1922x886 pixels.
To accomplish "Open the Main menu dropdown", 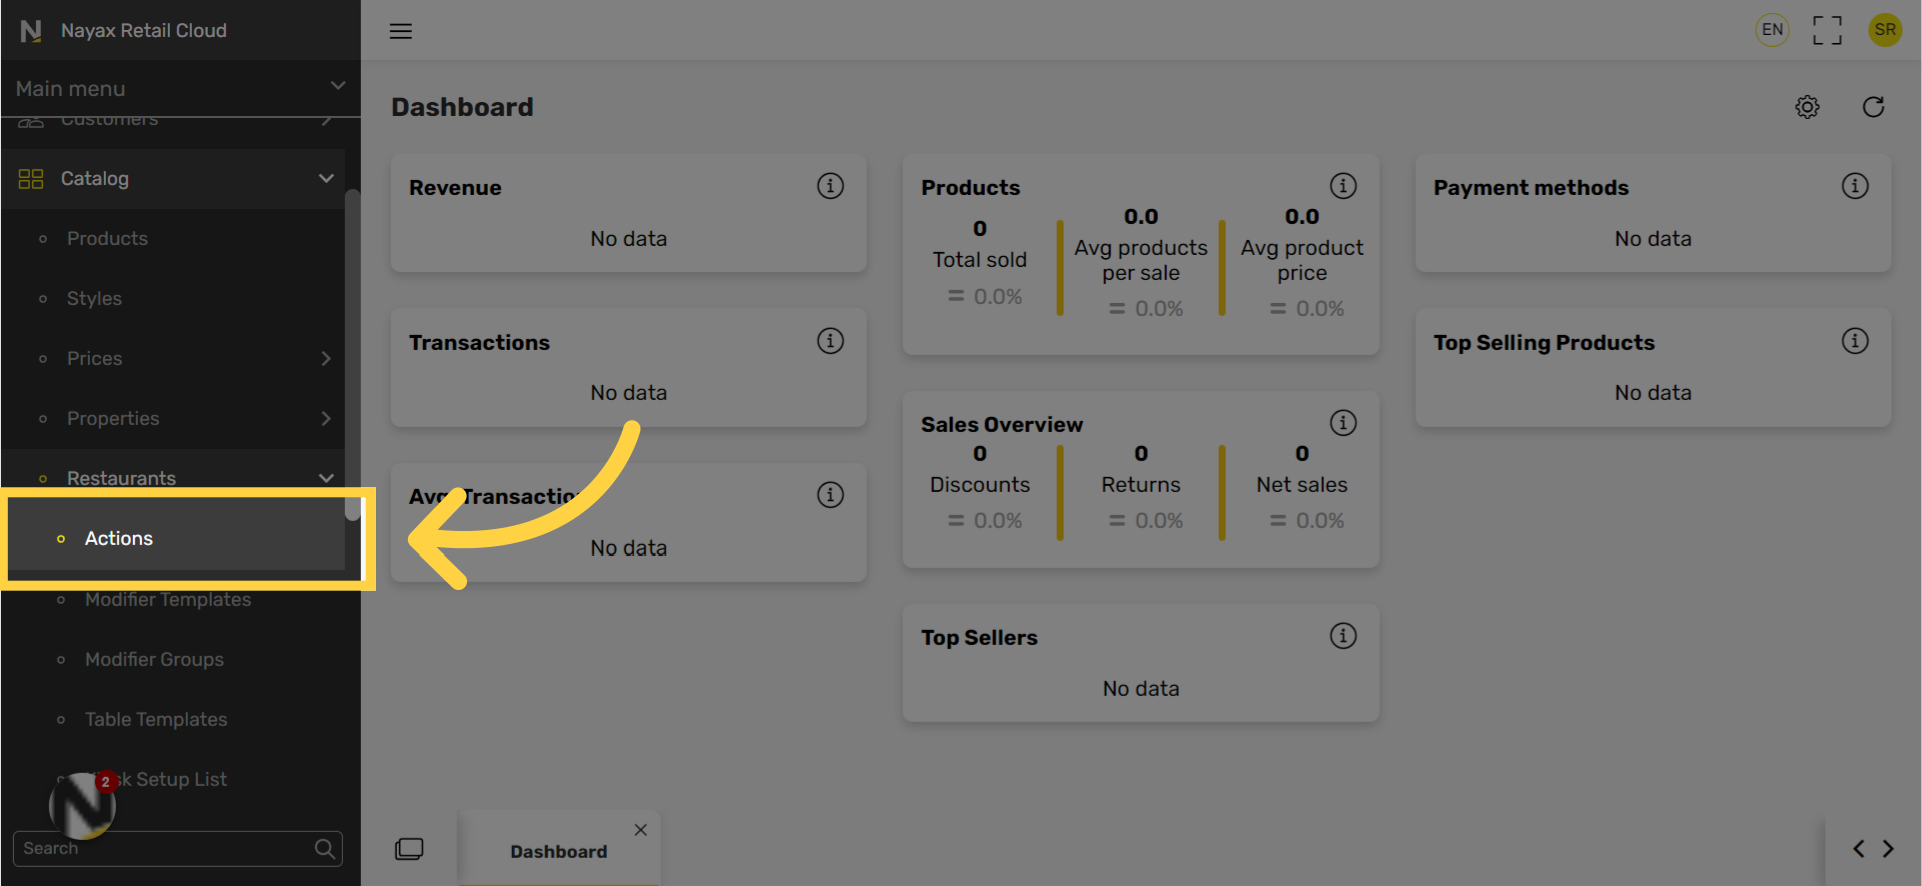I will pos(338,87).
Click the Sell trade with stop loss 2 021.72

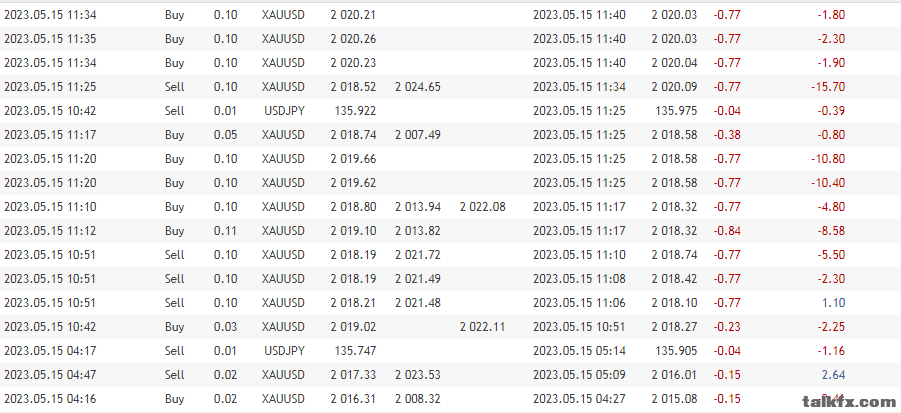point(450,255)
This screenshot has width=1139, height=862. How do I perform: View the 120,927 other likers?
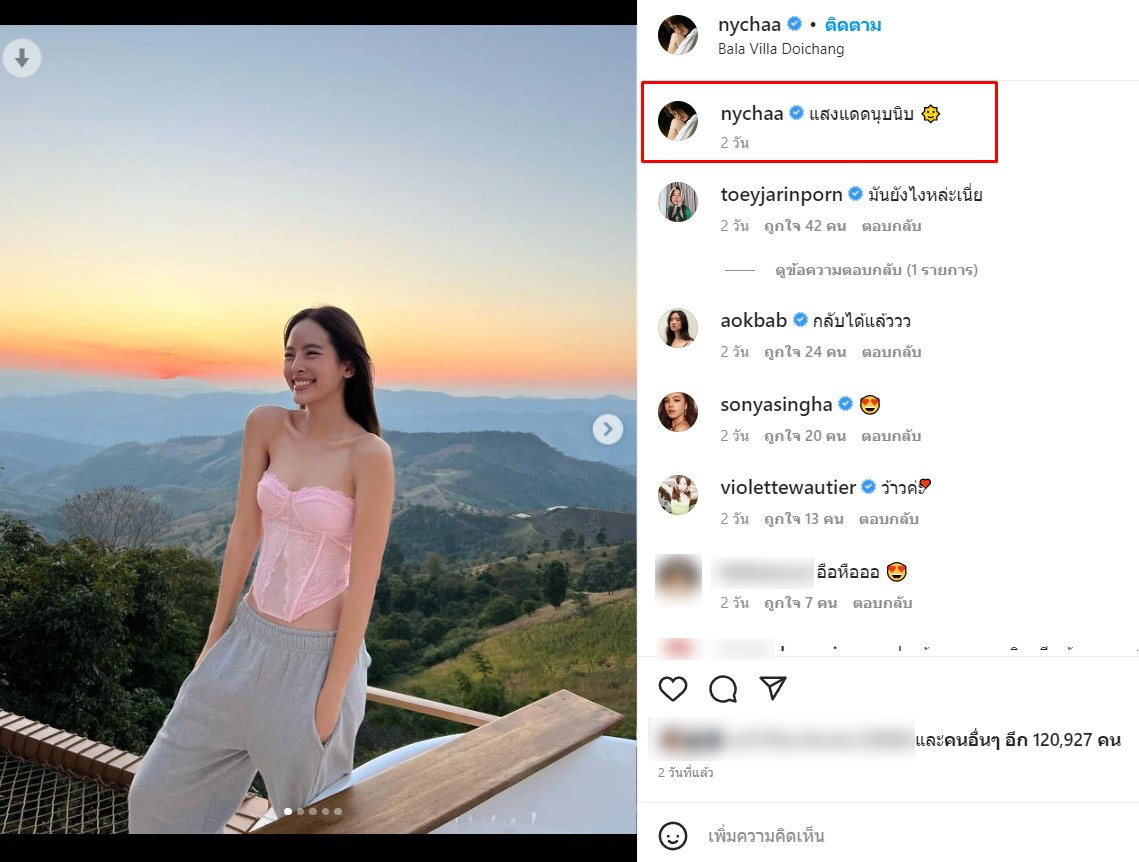coord(1018,741)
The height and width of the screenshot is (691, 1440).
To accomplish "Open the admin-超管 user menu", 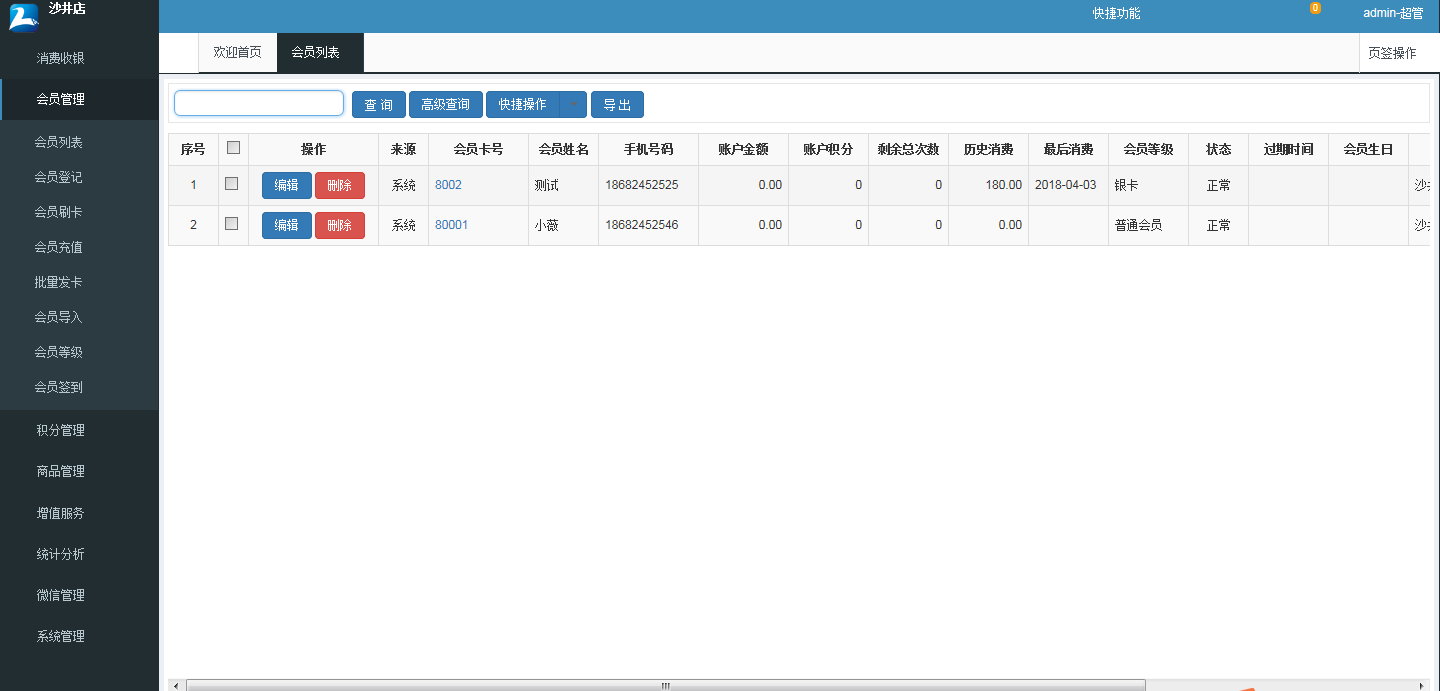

·····

* BRIEF *
Set down word for word, from the line that contains "Click the Sell trade with stop loss 2 021.72" to the end of the listing above, every line and no picture.

* RESPONSE BOX *
Click the Sell trade with stop loss 2 021.72

point(450,255)
This screenshot has width=1139, height=862. How do I perform: View the 120,927 other likers?
coord(1018,741)
The height and width of the screenshot is (691, 1440).
To accomplish "Open the admin-超管 user menu", 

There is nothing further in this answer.